Monday, January 14, 2008

For Your Information

This is over a year old; I wonder why I haven't seen it linked until now.
YouTube - Killing of Non-Muslims is Legitimate (British Mullah)Note how Westernized in speech and manners this British Mullah is, yet note also how absolutely foreign to Western values, beyond those of gangsters, this man is. Anyone who wants to keep apologizing for the "religion of peace" when orthodox, Sharia-backed, guys like this are so sure of themselves and their support among their brothers here in the Western heartland, that they have the nerve to say on a globally-televised BBC World program that all non-Muslims are not innocent but are rather legitimate targets of coercion, extortion, and violence, is living in a dream world, unable to come to terms with real human conflicts.

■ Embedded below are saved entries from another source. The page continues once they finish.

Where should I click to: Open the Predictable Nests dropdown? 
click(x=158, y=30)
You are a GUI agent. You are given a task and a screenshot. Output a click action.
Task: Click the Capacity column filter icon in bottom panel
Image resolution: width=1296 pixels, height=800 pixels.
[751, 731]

It's clear that the conversation freedom lovers should be having is which Muslims do we deport, or send to an island in the Arctic if no other country will have them, and how many Muslims behave in ways likely leading to assimilation into Western society, hopefully by making a very public commitment to reform of Islam, in the manner of Muslims Against Sharia? Unless and until we make Muslims like this Mullah Chaudri pay seriously for uttering such orthodox filth, unless and until we make Muslims face real and hard choices by which they can display their allegiance to Western values, or become our enemies by actively or tacitly supporting guys like Chaudri, it should be clear that we are not keeping the peace by appeasing the orthodox hate mongers, or providing an arena or debate in which moderates can be liberated/liberate themselves from violent orthodoxy, but likely only increasing the death toll in any forthcoming wars, a death toll that will become unimaginable if the orthodox Muslims win the wars and try to feed six or seven billion humans under Sharia economic rules and Islamic science. And yet, as I understand it, over a year later this man still walks freely in Britain. The Labour government in Britain is the enemy of a free humanity, both Muslim and infidel. I believe in free speech, as far as it can go, but this guy is calling for the violent overthrow of the British constitution and death or quasi enslavement of all non-Muslims. I think that's crossing the line, pretty much anywhere but in the appeasing nowhere land of moral and cultural relativism. Do you live somewhere, or nowhere?


VinceP1974 said...

What happened to the France's Kindergarten Horrors post:

truepeers said...

I don't know Vince, but Charles is an exceedingly polite man and maybe when he noticed I had just posted, he decided to postpone his post. or maybe he wants to work on it some more. I assume and hope it'll be back up shortly.

Dag said...

Much of my personal life revolves around my attempts to make sense of crime and punishment. Some life!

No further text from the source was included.